Beginning with the line containing "Task: Click the USDC" and ending with the last line, repeat the records exactly.
*** Opening EXTRACTED DATA ***
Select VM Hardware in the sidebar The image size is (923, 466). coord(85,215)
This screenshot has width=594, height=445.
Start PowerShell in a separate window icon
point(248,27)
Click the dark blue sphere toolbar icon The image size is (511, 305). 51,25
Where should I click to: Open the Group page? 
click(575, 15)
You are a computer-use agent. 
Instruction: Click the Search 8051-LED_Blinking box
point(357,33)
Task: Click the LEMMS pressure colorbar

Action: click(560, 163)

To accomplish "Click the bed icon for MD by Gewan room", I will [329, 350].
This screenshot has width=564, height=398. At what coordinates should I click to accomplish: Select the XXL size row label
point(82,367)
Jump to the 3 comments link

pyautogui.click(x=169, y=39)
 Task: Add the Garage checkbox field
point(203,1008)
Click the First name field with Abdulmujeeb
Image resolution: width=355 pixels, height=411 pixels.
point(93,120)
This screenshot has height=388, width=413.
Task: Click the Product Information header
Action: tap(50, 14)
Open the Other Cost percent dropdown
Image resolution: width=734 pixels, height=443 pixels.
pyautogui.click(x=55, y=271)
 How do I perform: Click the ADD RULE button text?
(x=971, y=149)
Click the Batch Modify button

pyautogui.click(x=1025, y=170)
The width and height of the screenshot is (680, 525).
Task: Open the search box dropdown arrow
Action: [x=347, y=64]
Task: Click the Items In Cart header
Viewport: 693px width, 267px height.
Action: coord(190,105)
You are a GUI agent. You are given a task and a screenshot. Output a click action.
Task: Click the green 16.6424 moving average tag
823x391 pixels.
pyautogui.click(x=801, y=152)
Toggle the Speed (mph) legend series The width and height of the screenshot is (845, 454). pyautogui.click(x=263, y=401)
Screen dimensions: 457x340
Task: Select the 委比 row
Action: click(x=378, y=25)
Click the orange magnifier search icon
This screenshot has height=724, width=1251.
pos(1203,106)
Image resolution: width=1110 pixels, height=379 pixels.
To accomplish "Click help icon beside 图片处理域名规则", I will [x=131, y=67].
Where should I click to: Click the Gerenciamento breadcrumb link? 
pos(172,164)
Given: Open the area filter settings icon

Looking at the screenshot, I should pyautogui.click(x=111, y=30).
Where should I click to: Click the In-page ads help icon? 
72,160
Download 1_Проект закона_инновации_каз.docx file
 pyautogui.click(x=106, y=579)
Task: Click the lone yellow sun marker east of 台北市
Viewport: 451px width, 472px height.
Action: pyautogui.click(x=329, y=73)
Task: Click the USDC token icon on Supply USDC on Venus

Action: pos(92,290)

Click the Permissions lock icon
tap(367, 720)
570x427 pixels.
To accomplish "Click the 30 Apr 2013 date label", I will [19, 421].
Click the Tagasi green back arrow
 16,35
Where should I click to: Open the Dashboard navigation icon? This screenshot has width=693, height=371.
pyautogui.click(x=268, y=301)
*** Closing EXTRACTED DATA ***
- **SOLUTION**
Task: Click the USDC token icon on Supply USDC on Venus

Action: pos(92,290)

Click the Permissions lock icon
tap(367, 720)
570x427 pixels.
To accomplish "Click the 30 Apr 2013 date label", I will [19, 421].
Click the Tagasi green back arrow
 16,35
Where should I click to: Open the Dashboard navigation icon? This screenshot has width=693, height=371.
pyautogui.click(x=268, y=301)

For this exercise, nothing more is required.